#### [Work to complete]
Repeat, word for word, all the data that follows, and exclude the pictures.

#### [Data to use]
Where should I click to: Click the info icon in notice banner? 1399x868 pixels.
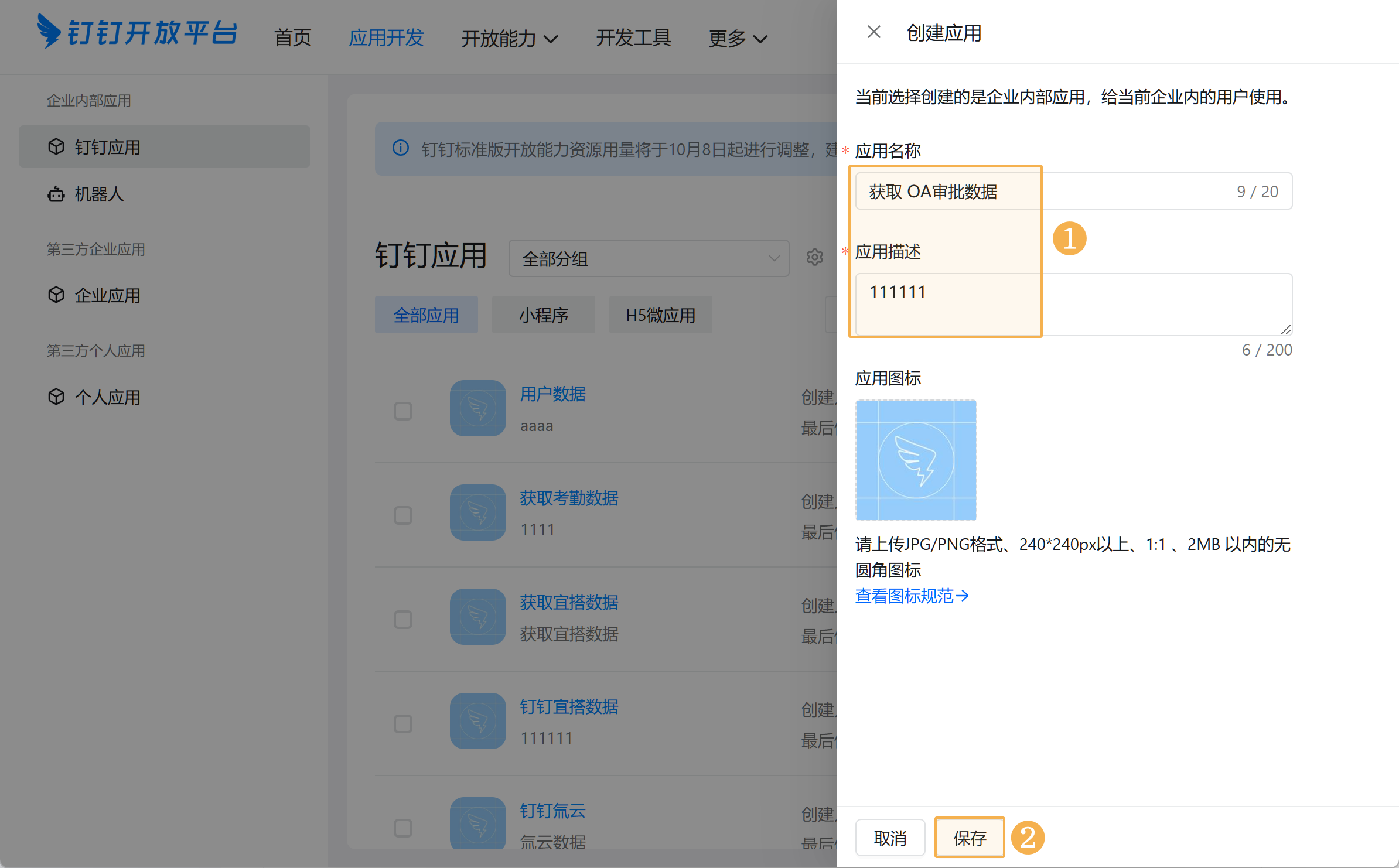401,148
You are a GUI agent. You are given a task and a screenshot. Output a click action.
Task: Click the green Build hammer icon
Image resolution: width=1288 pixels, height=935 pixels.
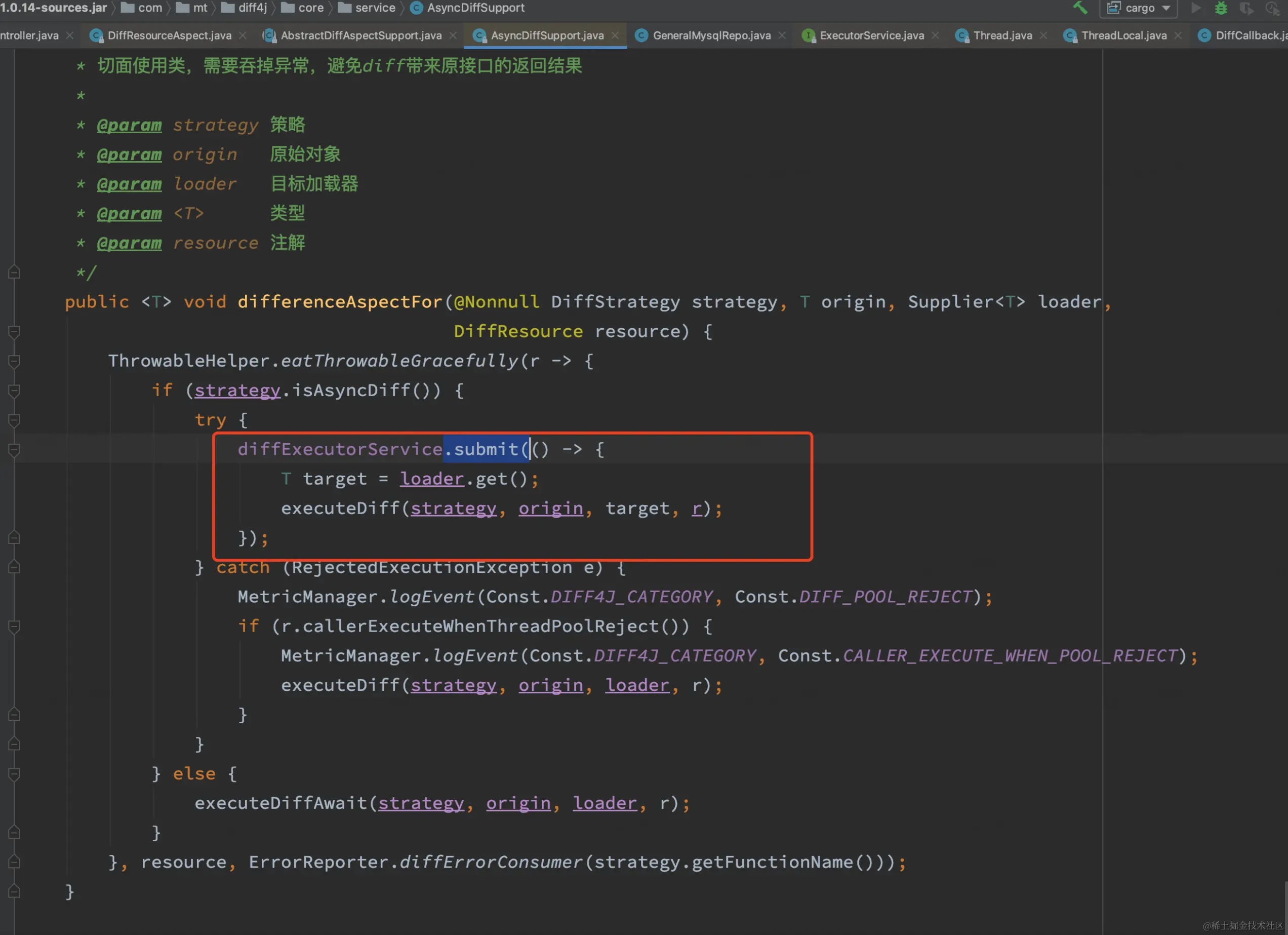(x=1079, y=8)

#### [Written answer]
Where should I click to: Click the info icon in notice banner? 1399x868 pixels.
401,148
You are a GUI agent. You are given a task and a screenshot. Output a click action.
Task: Click the green Build hammer icon
Image resolution: width=1288 pixels, height=935 pixels.
(x=1079, y=8)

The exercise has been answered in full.